*What is needed*
Repeat the listing exactly, line by line.

*Records provided*
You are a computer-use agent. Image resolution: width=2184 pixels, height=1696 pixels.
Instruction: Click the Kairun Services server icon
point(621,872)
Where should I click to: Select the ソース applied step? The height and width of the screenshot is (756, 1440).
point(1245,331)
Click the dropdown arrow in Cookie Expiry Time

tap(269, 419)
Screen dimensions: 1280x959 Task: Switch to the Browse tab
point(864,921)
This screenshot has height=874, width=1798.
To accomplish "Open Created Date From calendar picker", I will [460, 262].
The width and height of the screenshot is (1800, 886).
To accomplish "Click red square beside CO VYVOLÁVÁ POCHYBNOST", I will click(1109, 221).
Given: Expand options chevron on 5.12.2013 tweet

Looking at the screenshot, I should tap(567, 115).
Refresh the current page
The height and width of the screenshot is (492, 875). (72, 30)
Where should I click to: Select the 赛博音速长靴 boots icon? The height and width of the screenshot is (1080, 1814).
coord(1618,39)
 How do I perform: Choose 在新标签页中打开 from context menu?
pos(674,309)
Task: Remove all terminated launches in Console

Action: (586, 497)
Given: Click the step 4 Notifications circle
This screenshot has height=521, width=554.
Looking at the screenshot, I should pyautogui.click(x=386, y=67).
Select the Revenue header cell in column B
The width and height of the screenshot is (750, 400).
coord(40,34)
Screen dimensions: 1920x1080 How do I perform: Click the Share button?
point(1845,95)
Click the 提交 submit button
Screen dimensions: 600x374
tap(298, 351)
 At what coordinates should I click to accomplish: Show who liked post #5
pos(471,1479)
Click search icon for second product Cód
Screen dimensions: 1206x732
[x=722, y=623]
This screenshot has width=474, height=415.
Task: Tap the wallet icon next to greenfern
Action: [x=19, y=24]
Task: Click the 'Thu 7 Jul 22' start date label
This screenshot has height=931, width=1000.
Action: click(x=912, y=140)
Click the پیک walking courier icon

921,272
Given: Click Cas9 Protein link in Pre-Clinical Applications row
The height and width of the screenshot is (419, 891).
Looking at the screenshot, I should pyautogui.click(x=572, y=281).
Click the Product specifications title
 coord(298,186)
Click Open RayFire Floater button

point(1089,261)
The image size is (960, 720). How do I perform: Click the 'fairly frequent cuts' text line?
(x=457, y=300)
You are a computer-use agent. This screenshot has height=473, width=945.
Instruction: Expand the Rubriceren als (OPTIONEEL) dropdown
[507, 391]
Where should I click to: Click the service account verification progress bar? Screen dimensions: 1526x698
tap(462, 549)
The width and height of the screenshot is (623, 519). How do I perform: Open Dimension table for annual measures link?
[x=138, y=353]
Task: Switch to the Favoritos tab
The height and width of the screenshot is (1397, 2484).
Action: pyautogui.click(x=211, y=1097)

*Task response*
You are a computer-use agent. Image resolution: width=2184 pixels, height=1696 pixels.
Instruction: Click the Kairun Services server icon
point(621,872)
Where should I click to: Select the ソース applied step? The height and width of the screenshot is (756, 1440).
point(1245,331)
Click the dropdown arrow in Cookie Expiry Time

tap(269, 419)
Screen dimensions: 1280x959 Task: Switch to the Browse tab
point(864,921)
This screenshot has height=874, width=1798.
To accomplish "Open Created Date From calendar picker", I will [460, 262].
The width and height of the screenshot is (1800, 886).
To accomplish "Click red square beside CO VYVOLÁVÁ POCHYBNOST", I will click(1109, 221).
Given: Expand options chevron on 5.12.2013 tweet

Looking at the screenshot, I should tap(567, 115).
Refresh the current page
The height and width of the screenshot is (492, 875). (72, 30)
Where should I click to: Select the 赛博音速长靴 boots icon? The height and width of the screenshot is (1080, 1814).
coord(1618,39)
 How do I perform: Choose 在新标签页中打开 from context menu?
pos(674,309)
Task: Remove all terminated launches in Console

Action: (586, 497)
Given: Click the step 4 Notifications circle
This screenshot has height=521, width=554.
Looking at the screenshot, I should pyautogui.click(x=386, y=67).
Select the Revenue header cell in column B
The width and height of the screenshot is (750, 400).
coord(40,34)
Screen dimensions: 1920x1080 How do I perform: Click the Share button?
point(1845,95)
Click the 提交 submit button
Screen dimensions: 600x374
tap(298, 351)
 At what coordinates should I click to accomplish: Show who liked post #5
pos(471,1479)
Click search icon for second product Cód
Screen dimensions: 1206x732
[x=722, y=623]
This screenshot has width=474, height=415.
Task: Tap the wallet icon next to greenfern
Action: [x=19, y=24]
Task: Click the 'Thu 7 Jul 22' start date label
This screenshot has height=931, width=1000.
Action: click(x=912, y=140)
Click the پیک walking courier icon

921,272
Given: Click Cas9 Protein link in Pre-Clinical Applications row
The height and width of the screenshot is (419, 891).
Looking at the screenshot, I should pyautogui.click(x=572, y=281).
Click the Product specifications title
 coord(298,186)
Click Open RayFire Floater button

point(1089,261)
The image size is (960, 720). How do I perform: Click the 'fairly frequent cuts' text line?
(x=457, y=300)
You are a computer-use agent. This screenshot has height=473, width=945.
Instruction: Expand the Rubriceren als (OPTIONEEL) dropdown
[507, 391]
Where should I click to: Click the service account verification progress bar? Screen dimensions: 1526x698
tap(462, 549)
The width and height of the screenshot is (623, 519). How do I perform: Open Dimension table for annual measures link?
[x=138, y=353]
Task: Switch to the Favoritos tab
The height and width of the screenshot is (1397, 2484).
Action: pyautogui.click(x=211, y=1097)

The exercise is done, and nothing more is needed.